Andrea Camilleri ist nicht nur ein ausgesprochen unterhaltsamer und
scharfsinniger Autor, er ist auch über die Maßen verlässlich: Neben
einem Bändchen mit Erzählungen um einen neuen Protagonisten (Commissario
Collura) beschert er uns auch einen neuen Montalbano. Drei längere und
drei kürzere Erzählungen sind in diesem neunten Band der Serie
enthalten, und jede einzelne ist ein Juwel: Die nächtlichen
Telefongespräche des Commissario mit seiner Freundin Livia enden immer
wieder damit, dass einer von beiden wütend den Hörer auf die Gabel
knallt, das Verhältnis zwischen den Geschlechtern ist von
Missverständnissen geprägt. In Die Rache des schönen Geschlechts
bekommt es Montalbano allerdings mit der geballten Wucht zornentbrannter
Weiblichkeit zu tun. Dabei leidet er gleichermaßen unter den Launen
seiner Haushälterin ("Fieber") und seiner Herzensdame
("Montalbano hat Angst"), muss in Fällen von weiblicher
Mordlust an der Verwandtschaft ("Tödlich verwundet") und dem
Ehegatten ("Die Dinge im Dunkeln lassen") ermitteln, und fühlt
sich gar sehr zu einer einsamen Mutter hingezogen, die um der
Gerechtigkeit willen sogar das Leben ihres Kindes aufs Spiel setzt
("Das vierte Geheimnis").
Die Bandbreite der Geschichten reicht von komisch und verspielt bis zu
tragisch und grausam. Stets aufs Neue stellt sich Montalbano selbst in
Frage, aber das ändert nichts an seinen eigenwilligen Ermittlungsmethoden
oder am rauen Umgangston zwischen ihm und seinen Kollegen.
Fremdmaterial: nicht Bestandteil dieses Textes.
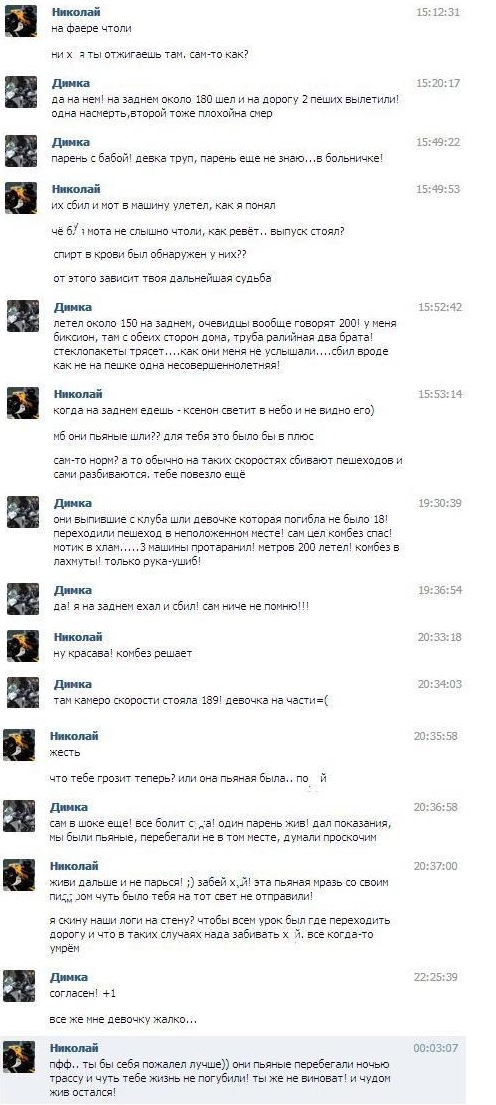This screenshot has width=496, height=1105.
Task: Open Николай's avatar on the highlighted 00:03:07 message
Action: click(19, 1056)
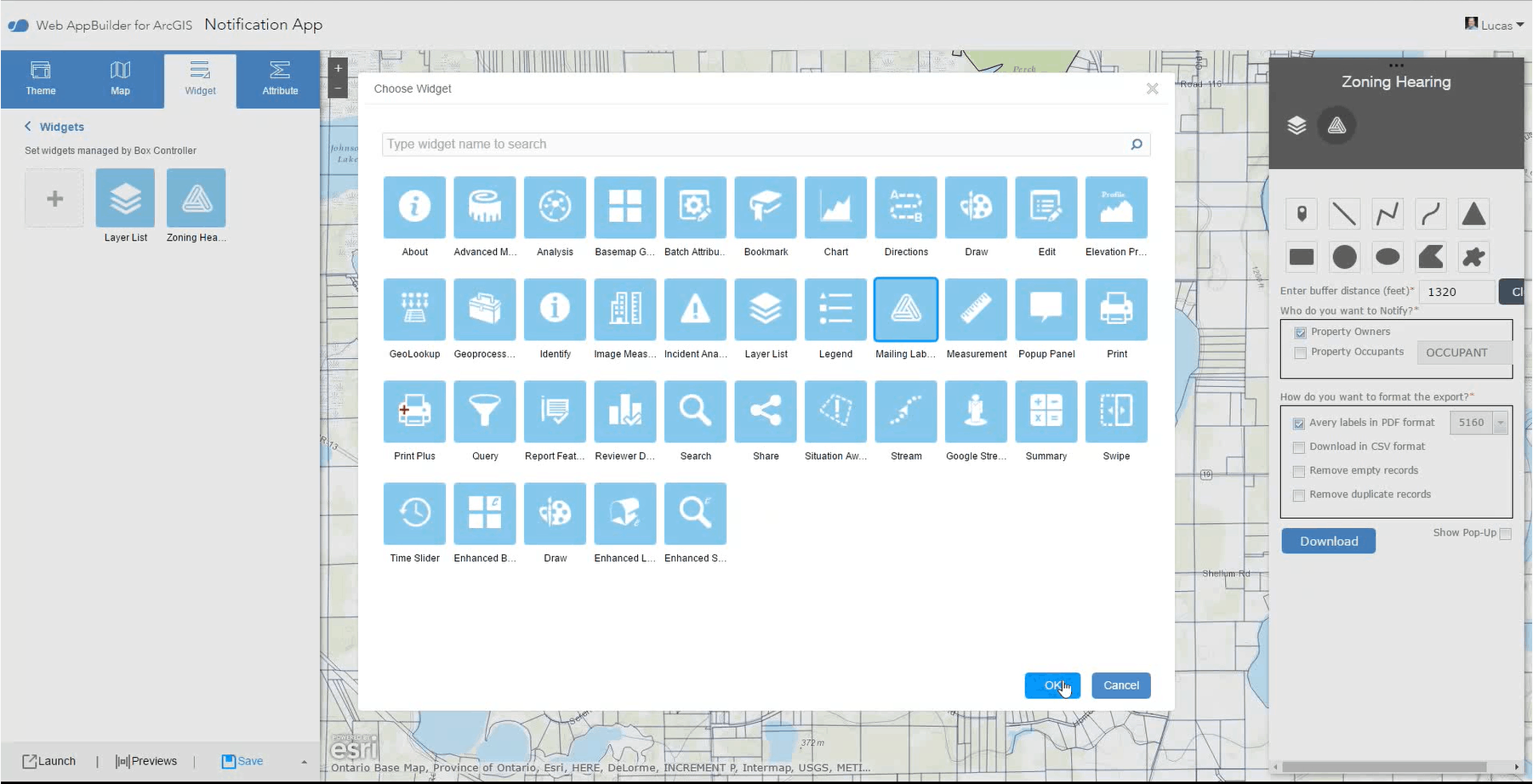This screenshot has width=1533, height=784.
Task: Choose the Incident Analysis widget
Action: (695, 310)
Es ist immer
wieder eine Erleichterung, wenn sich Montalbano dann an den mit
sizilianischen Spezialitäten wohl gedeckten Tisch setzt, denn die Leser
haben eine Atempause oft ebenso nötig wie er, auch sie wissen: Auf den
nächsten Seiten lauern weitere Verbrechen aus Leidenschaft, die
Montalbano um jeden Preis aufzuklären gewillt ist.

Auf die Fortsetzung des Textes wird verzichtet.